Task instructions
[A] In the article on the 2000 revival of Randall & Hopkirk (Deceased), which actor plays the spirit mentor Wyvern?
[B] Write the next part of the article on the 2000 revival of Randall & Hopkirk (Deceased), picking up after its final sentence.

Supplied passage
----
- Created by: Dennis Spooner
- Starring: Vic Reeves Bob Mortimer Emilia Fox Tom Baker Charlie Higson
- Theme music composer: David Arnold Tim Simenon
- Composer: Murray Gold
- Country of origin: United Kingdom
- Original language: English
- No. of series: 2
- No. of episodes: 13

Production
- Executive producer: Simon Wright
- Producer: Charlie Higson
- Cinematography: John Ignatius
- Running time: 49–51 minutes
- Production company: Working Title Television

Original release
- Network: BBC One
- Release: 18 March 2000 – 10 November 2001

= Randall & Hopkirk (Deceased) (2000 TV series) =

British television series

Randall & Hopkirk (Deceased) is a British television series, produced by Working Title Television (WTTV) for BBC One, written and produced by Charlie Higson. It is a revival of the 1960s’ television series Randall and Hopkirk (Deceased) and stars Vic Reeves as Marty Hopkirk and Bob Mortimer as Jeff Randall, two partner private detectives, Emilia Fox as Jeannie Hurst, Hopkirk's fiancée, and Tom Baker as Wyvern, a spirit mentor. Two series were commissioned and were broadcast in 2000 and 2001 with the pilot episode airing 18 March 2000.

In keeping with the original series, in the initial episode Hopkirk is murdered during an investigation and returns to Earth as a ghost tied to his partner Randall. Randall is the only living main character who is able to see him (though occasionally other characters can). The remake paid much more attention than the original to where Hopkirk was when he was not on Earth and introduced Limbo, a place where he could meet other ghosts. It also introduced the character Wyvern, a mentor who helps Hopkirk hone his powers, introduces him to other ghosts, and is terrible at poetry. The remake also made Jeannie a more important character than the original and changed her status to Hopkirk's fiancée, rather than widow, allowing for a love-triangle element between the three main characters to form.

==Background==
Two series were made, the first in 1999 (broadcast in 2000) and the second in 2001. The show was produced by Charlie Higson, who also directed some episodes. Writers for the series include Gareth Roberts, Mark Gatiss and Jeremy Dyson, Paul Whitehouse, and Higson. When the rights to the series were first obtained by WTTV, Simon Wright, the company's executive producer and president, envisaged the series as a straight thriller, but this changed after he suggested casting a comedian as Marty Hopkirk with Robbie Coltrane and Rik Mayall originally considered for the role. After discovering that the rights had been bought by WTTV, Reeves and Mortimer showed a strong interest in the two lead roles. After being offered the roles, the pair suggested Charlie Higson as writer.
----
Given information
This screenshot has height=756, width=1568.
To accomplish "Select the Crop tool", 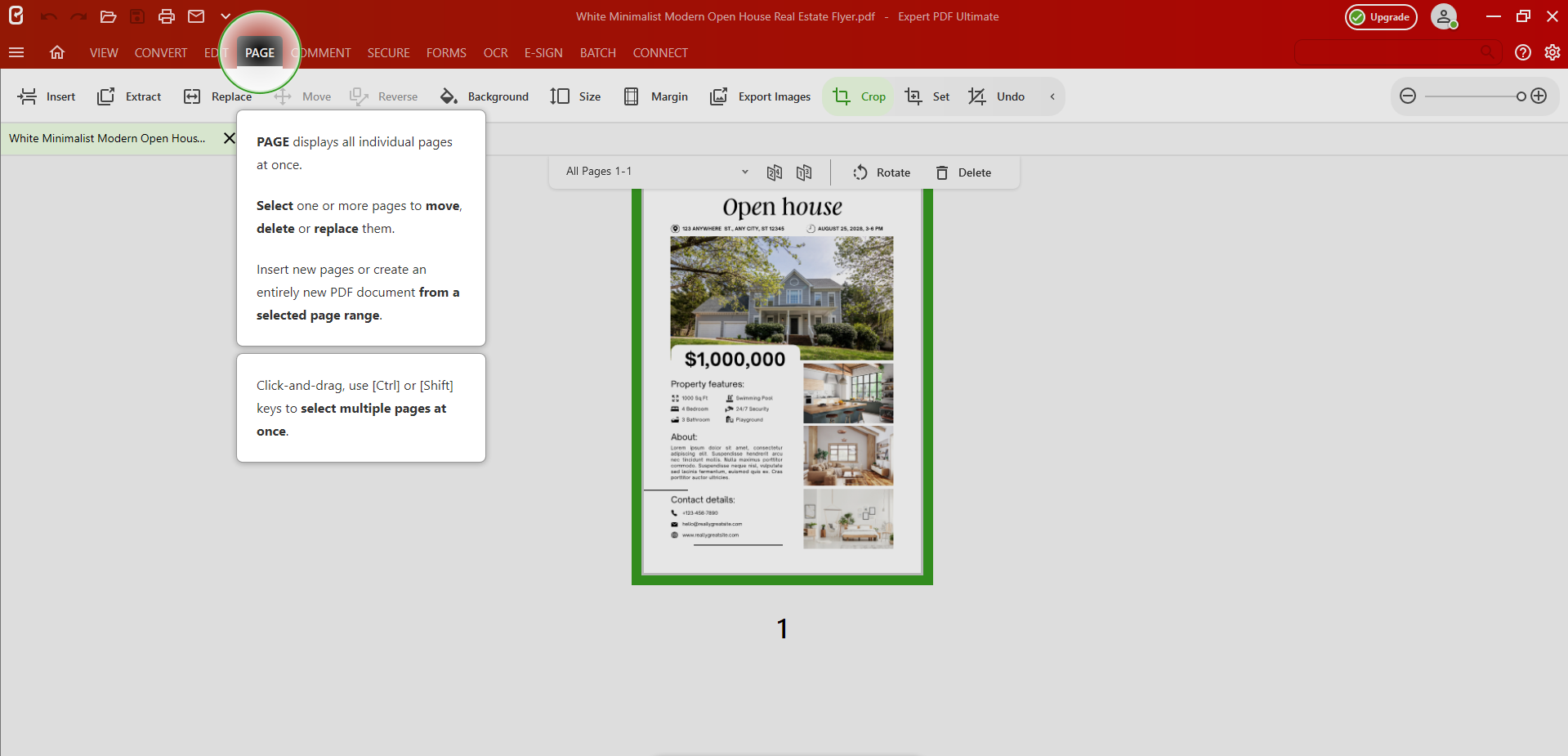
----
Answers per task
[A] Tom Baker

[B]
Mortimer was initially to play Marty Hopkirk, to echo the physical characteristics of the original actors, but this was changed as Higson felt that Reeves' "manic energy" better suited Hopkirk's personality and situation. Reeves and Mortimer are both fans of the original series, with Reeves citing Hopkirk as the inspiration behind his all-white outfit in the pilot episode of Vic Reeves Big Night Out.

Reeves, Mortimer and Higson's connections helped to draw in many cameos and guest stars from the comedy world and beyond, to play bit parts or larger roles in individual episodes. Guest stars include Hugh Laurie, Derek Jacobi, Simon Pegg, Mark Gatiss, Charles Dance, Matt Lucas, David Walliams, Reece Shearsmith, and Martin Clunes. Higson himself cameos in every episode, twice as characters who appear in more than one: these were Gomez the Limbo barman in "A Blast from the Past" and "Marshall and Snellgrove" and civil servant Bulstrode in "Paranoia" and "Pain Killers".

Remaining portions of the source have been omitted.